CARBONÍFERO, BOSQUES GIGANTESCOS Y REPTILES PRIMITIVOS.



El Carbonífero, que se extiende aproximadamente entre 359 y 290 m.a., es el quinto periodo de la Era Paleozoica, encajado entre el Devónico y el Pérmico.


De manera opuesta a lo que sucede en la actualidad, las masas continentales se concentran en el Hemisferio Sur. Gondwana, que comprende un gran conjunto de tierras emergidas, futuras Sudamérica, África, India, Australia y Antártida, se situaba por debajo de la línea del ecuador, basculando alrededor del Polo Sur.
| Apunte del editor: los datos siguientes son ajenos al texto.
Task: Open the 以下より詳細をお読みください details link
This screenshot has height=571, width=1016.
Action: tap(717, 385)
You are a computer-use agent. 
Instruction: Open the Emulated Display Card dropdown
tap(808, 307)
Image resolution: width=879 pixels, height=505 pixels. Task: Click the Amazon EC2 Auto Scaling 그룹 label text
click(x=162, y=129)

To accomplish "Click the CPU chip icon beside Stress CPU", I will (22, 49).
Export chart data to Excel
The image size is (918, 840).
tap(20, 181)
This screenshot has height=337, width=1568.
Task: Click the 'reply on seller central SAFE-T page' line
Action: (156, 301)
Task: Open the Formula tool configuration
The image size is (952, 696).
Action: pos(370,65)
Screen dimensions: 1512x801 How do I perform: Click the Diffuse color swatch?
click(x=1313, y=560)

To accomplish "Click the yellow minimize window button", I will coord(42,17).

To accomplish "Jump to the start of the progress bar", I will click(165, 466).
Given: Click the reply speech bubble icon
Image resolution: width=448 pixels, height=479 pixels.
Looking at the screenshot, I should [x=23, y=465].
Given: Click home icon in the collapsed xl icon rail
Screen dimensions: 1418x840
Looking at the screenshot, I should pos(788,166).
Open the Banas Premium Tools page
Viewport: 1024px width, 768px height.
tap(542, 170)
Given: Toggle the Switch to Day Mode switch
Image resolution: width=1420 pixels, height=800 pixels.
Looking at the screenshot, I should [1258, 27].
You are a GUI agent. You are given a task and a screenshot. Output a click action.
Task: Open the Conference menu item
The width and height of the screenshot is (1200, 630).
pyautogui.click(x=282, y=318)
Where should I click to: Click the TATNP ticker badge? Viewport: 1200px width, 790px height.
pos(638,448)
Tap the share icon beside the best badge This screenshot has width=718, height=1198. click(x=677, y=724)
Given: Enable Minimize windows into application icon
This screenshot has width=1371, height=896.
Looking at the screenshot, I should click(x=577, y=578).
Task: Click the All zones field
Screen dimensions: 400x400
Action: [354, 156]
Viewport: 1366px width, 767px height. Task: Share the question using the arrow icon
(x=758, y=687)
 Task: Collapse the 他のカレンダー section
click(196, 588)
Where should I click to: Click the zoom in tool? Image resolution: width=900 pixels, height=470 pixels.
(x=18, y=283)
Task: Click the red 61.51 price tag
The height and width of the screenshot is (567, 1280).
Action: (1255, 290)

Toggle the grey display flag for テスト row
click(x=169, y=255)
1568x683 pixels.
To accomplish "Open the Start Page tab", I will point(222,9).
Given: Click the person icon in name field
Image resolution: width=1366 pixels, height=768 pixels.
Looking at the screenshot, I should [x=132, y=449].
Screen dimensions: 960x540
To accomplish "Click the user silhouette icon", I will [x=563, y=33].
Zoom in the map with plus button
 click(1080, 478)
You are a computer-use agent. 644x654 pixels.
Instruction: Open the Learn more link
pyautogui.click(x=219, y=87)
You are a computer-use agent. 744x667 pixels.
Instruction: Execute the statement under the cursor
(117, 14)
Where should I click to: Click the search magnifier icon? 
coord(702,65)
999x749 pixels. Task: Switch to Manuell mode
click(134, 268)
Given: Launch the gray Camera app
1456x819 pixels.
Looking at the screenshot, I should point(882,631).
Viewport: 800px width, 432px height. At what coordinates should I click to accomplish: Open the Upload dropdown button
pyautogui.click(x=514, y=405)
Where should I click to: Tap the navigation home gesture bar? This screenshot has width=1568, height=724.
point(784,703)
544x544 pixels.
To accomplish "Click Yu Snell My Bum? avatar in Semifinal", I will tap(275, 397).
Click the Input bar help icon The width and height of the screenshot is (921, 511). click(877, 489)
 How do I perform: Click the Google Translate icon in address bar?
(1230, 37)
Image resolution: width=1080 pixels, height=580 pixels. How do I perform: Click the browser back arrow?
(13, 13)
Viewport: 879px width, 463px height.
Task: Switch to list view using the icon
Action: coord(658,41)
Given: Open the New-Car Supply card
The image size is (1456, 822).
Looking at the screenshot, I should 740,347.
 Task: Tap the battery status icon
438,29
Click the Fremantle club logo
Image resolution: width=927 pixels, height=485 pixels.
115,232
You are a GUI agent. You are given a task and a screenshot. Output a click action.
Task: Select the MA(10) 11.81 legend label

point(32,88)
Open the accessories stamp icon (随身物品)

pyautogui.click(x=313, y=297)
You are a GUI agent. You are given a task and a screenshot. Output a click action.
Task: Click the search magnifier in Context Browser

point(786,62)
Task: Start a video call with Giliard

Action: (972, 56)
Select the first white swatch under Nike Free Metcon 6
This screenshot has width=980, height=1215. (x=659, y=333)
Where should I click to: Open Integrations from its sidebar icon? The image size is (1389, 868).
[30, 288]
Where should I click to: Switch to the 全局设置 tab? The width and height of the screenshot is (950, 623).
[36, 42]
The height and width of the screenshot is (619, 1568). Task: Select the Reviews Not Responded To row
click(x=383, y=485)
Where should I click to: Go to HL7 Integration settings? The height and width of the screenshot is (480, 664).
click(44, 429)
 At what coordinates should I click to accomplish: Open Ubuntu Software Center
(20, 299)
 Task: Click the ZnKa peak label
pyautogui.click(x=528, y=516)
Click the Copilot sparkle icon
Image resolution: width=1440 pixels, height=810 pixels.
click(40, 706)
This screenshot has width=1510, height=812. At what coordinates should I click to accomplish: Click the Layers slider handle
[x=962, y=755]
Al norte de los trópicos tan solo encontramos el protocontinente de Siberia. Geológicamente fue una etapa de gran actividad orogénica, pues las masas que formarían el supercontinente Pangea II se fueron aproximando, al tiempo que una serie de movimientos tectónicos originaban los Apalaches y los Urales (en el continente Euroamérica).

Dos grandes océanos, Panthalassa y Paleo-Tehtys, junto con otros de menores dimensiones, rodeaban las masas continentales completamente. Si en el final del Devónico asistimos a un descenso del nivel de los océanos, durante el Carbonífero se invierte esa tendencia. Bajo la superficie de estos mares la vida continua abriéndose camino. Los invertebrados siguen siendo los gurpos más numerosos, con los foraminíferos (pequeños organismos unicelulares con concha) a la cabeza. También corales, briozoos, braquiópodos, ammonites y equinodermos. Entre los moluscos abundan bivalvos, gasterópodos y cefalópodos. Por contra, los trilobites se encuentran en retroceso, y ya no son los únicos dominadores de las masas de agua salada.


Dientes, espinas y escudos óseos fosilizados, demuestran la abundancia y diversificación de los peces. Los cestraciontes, una especie de tiburón, se convirtieron en el grupo hegemónico entre todas las criaturas marinas.

Tenemos una primera parte del Carbonífero bastante cálida, con climas uniformes tropicales y subtropicales, aunque paulatinamente la temperatura del planeta fue descendiendo. En la etapa final se produjo la glaciación Karoo, que continuó durante el Pérmico. Este clima húmedo y relativamente cálido fue muy adecuado para el desarrollo de una exhuberante vegetación y extensos bosques en zonas cenagosas.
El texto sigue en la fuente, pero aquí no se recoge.